The new Act replaces the similar Third Parties (Rights against Insurers) Act 1930 but makes it easier for third parties to bring a claim.
Bringing the claim
The new Act will apply where either the liability under the insurance policy or the insolvency occurs on or after 1 August 2016. If both occur before that date, the 1930 Act will continue to apply.
The insured company or individual must be the subject of formal insolvency proceedings.
The third party can bring a claim before the insurer’s liability to respond to the claim is established, and can bring the proceedings directly against the insurer.
The third party cannot, however, enforce any claim i.e. recover any insurance monies, until the insurer’s liability is established.
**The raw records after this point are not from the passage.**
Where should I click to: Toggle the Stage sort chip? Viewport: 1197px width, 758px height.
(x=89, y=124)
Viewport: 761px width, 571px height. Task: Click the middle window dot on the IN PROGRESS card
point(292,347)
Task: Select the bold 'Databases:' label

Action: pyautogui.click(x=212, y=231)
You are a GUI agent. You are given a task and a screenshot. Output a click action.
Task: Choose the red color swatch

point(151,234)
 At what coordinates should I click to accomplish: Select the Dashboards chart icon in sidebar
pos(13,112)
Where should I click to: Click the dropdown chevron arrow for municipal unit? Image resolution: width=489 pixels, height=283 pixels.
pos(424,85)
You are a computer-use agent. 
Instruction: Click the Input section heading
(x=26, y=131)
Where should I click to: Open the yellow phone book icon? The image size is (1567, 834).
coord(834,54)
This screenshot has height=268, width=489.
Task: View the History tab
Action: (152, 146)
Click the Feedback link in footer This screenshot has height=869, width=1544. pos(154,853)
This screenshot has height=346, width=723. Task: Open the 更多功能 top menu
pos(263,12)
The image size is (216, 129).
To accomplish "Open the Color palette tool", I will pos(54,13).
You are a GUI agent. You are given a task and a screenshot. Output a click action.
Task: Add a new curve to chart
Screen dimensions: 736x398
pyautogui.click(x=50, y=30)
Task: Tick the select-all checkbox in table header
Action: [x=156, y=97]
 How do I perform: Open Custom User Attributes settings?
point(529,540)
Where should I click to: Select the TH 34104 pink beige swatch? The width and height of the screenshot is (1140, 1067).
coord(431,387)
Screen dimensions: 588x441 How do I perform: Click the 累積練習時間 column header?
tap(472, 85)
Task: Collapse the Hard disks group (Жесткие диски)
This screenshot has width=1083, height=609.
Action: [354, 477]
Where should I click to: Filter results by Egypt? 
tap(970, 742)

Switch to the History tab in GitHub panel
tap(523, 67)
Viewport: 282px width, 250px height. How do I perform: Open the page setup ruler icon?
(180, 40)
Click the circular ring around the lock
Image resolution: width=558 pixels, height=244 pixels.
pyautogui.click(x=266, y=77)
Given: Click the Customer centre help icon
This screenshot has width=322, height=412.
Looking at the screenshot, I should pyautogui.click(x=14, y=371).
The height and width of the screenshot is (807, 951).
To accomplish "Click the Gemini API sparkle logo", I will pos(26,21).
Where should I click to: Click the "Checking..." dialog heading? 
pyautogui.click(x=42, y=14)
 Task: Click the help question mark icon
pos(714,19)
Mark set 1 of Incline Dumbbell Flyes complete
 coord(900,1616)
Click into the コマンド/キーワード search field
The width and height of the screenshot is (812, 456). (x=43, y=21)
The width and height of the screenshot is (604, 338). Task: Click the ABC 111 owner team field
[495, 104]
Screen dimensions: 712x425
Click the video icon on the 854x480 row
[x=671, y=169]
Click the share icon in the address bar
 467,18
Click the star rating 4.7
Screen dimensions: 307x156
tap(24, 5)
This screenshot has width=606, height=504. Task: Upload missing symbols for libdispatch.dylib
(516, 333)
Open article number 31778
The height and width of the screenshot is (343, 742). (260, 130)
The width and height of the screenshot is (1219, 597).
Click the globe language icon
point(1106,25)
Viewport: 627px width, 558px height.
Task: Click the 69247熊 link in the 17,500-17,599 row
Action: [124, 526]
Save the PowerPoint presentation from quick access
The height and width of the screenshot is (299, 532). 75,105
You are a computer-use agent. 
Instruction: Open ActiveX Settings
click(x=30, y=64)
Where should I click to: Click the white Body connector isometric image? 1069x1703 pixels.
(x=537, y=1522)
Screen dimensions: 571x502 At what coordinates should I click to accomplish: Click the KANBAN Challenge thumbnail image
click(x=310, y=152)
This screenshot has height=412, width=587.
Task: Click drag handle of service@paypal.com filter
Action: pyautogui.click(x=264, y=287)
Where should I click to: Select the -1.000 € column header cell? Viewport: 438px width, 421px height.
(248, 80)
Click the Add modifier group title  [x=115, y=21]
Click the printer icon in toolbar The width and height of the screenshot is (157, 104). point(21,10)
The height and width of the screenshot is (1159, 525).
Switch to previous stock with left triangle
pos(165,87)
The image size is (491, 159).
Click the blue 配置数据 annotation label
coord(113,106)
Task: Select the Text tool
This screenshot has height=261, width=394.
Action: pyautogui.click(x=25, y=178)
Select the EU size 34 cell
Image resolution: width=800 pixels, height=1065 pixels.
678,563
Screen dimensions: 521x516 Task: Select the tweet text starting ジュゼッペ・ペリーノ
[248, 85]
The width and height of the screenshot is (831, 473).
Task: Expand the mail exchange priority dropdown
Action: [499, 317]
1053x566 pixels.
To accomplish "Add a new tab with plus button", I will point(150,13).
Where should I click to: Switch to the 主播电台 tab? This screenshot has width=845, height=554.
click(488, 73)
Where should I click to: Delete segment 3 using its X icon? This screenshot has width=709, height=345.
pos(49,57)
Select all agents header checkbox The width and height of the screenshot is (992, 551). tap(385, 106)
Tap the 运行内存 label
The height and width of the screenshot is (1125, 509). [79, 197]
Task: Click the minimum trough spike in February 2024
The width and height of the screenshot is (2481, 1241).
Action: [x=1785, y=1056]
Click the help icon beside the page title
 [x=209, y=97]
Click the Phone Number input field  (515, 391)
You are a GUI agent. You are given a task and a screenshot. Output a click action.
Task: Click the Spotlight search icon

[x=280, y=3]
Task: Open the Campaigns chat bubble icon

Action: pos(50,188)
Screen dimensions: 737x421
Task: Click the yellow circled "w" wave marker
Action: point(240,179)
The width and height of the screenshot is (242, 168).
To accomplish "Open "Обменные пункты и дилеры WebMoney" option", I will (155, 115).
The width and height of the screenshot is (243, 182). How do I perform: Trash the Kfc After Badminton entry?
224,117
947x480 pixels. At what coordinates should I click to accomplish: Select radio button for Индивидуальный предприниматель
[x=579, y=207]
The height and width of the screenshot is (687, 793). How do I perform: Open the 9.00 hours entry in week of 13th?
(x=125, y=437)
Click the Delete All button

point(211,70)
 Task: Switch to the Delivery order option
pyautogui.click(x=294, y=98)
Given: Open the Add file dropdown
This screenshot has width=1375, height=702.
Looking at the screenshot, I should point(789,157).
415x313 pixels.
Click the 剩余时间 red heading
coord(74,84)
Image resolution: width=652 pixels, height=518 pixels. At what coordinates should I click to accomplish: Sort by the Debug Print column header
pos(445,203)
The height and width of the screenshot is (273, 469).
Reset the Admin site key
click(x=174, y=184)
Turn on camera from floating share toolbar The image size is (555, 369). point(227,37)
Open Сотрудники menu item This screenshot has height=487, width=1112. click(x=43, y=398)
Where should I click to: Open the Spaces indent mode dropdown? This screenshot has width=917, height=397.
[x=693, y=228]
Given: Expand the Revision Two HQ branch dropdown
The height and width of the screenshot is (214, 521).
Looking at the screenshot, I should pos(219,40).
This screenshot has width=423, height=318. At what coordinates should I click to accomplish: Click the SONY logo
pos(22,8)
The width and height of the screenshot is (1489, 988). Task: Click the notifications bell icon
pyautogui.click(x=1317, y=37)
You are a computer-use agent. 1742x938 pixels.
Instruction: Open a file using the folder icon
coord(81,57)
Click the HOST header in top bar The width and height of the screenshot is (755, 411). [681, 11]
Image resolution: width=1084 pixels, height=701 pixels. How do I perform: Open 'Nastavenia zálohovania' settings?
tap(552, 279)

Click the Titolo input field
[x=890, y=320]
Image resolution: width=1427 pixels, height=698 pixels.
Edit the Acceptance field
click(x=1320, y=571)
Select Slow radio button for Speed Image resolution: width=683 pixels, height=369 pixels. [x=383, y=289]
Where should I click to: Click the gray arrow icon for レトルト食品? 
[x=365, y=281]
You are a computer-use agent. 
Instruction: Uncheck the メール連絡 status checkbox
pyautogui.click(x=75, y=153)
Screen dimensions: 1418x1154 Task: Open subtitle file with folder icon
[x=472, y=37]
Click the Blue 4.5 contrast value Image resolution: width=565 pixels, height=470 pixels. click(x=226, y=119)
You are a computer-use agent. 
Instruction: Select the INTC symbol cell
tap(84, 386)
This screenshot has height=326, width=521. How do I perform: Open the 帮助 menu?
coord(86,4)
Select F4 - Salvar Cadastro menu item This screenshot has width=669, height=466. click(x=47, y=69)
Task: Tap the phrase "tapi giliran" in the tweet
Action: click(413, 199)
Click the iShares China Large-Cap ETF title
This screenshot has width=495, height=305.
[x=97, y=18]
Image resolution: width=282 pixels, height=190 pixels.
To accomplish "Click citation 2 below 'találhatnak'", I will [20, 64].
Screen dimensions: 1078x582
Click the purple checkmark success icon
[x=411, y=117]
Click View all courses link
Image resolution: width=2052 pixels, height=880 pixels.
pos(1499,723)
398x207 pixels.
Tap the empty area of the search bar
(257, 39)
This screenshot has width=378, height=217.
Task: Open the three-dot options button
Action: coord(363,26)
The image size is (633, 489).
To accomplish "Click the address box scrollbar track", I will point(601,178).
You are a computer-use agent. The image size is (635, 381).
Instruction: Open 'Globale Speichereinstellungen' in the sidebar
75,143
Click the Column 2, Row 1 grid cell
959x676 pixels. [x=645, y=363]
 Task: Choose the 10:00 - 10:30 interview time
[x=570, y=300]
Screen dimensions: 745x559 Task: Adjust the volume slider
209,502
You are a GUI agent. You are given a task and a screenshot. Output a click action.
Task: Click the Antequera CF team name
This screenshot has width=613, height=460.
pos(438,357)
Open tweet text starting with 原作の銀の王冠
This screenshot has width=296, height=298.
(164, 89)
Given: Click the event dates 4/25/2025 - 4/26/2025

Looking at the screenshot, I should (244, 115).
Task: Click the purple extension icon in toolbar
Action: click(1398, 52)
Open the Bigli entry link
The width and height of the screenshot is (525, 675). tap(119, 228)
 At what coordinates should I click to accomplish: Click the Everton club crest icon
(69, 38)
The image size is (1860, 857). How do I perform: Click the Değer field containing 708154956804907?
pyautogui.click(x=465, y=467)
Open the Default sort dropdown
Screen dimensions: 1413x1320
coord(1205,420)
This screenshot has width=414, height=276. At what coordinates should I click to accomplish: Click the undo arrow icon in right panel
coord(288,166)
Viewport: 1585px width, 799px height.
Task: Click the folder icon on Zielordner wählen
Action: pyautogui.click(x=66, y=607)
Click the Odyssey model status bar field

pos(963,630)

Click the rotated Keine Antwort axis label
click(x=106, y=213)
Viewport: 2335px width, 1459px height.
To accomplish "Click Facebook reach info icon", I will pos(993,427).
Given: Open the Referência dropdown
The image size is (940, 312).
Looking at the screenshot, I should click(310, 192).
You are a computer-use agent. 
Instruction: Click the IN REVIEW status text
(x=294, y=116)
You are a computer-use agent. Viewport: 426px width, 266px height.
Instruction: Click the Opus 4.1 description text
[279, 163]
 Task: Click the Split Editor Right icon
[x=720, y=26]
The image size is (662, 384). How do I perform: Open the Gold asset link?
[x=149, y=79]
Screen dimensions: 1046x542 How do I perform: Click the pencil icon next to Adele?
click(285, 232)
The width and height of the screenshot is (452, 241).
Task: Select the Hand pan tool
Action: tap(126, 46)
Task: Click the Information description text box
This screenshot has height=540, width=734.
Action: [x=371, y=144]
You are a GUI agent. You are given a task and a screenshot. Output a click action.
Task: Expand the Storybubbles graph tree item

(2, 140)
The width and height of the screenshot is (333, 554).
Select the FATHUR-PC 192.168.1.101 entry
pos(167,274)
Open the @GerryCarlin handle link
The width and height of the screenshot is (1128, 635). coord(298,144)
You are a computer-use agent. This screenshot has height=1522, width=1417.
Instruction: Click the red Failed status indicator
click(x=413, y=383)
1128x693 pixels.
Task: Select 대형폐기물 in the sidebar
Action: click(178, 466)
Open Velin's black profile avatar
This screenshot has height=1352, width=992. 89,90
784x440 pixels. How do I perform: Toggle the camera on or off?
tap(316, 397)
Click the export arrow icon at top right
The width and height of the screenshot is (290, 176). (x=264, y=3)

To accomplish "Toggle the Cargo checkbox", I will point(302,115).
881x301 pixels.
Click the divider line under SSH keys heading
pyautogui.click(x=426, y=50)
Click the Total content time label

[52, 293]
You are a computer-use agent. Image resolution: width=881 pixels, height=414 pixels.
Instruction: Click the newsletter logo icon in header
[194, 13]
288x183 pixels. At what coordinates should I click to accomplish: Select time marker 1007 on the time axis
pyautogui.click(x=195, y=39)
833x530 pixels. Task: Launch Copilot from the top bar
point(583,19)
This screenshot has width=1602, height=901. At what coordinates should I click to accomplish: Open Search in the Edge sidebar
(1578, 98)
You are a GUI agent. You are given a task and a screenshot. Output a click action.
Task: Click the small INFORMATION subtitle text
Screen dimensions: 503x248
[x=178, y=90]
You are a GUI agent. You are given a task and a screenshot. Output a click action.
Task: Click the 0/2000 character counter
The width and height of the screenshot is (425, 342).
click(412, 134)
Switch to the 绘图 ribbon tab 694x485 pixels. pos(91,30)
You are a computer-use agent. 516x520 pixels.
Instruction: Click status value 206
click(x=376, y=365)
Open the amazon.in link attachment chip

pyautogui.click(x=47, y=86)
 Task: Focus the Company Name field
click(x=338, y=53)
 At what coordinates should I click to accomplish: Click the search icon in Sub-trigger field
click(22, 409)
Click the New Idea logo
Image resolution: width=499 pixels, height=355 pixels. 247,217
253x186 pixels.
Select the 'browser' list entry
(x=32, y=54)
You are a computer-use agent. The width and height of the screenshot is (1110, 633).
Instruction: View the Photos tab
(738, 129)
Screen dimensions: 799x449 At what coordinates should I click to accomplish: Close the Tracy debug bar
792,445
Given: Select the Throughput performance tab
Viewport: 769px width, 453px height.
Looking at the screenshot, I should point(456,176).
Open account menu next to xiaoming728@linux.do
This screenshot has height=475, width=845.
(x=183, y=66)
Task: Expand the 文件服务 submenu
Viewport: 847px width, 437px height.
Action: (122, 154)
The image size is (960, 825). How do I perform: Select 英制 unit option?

Once the third party proves that the insurer is liable or potentially liable they can ask the court (or arbitral tribunal) for a declaration to that effect.
The insurer can raise any defence that would have been available to it against the insured but the new Act introduces three exceptions:
- The third party will be able to fulfil any conditions that the insured should have fulfilled e.g. notification of the claim, and the insurer will not be able to argue that the insured had to give that notice.
- Policy obligations, such as giving continuing assistance to the insurer, which the insured cannot meet e.g. because the company has been dissolved, will not apply to the third party.
- ‘Pay first’ clauses will not apply where a third party is involved.
Rights to information about insurance
Improved rights to information from insurers, brokers and any other person the third party reasonably believes can provide information are a very positive development. The Act sets out a wide range of information to which the third party is entitled on requesting it in writing. Requests for information must be responded to within 28 days.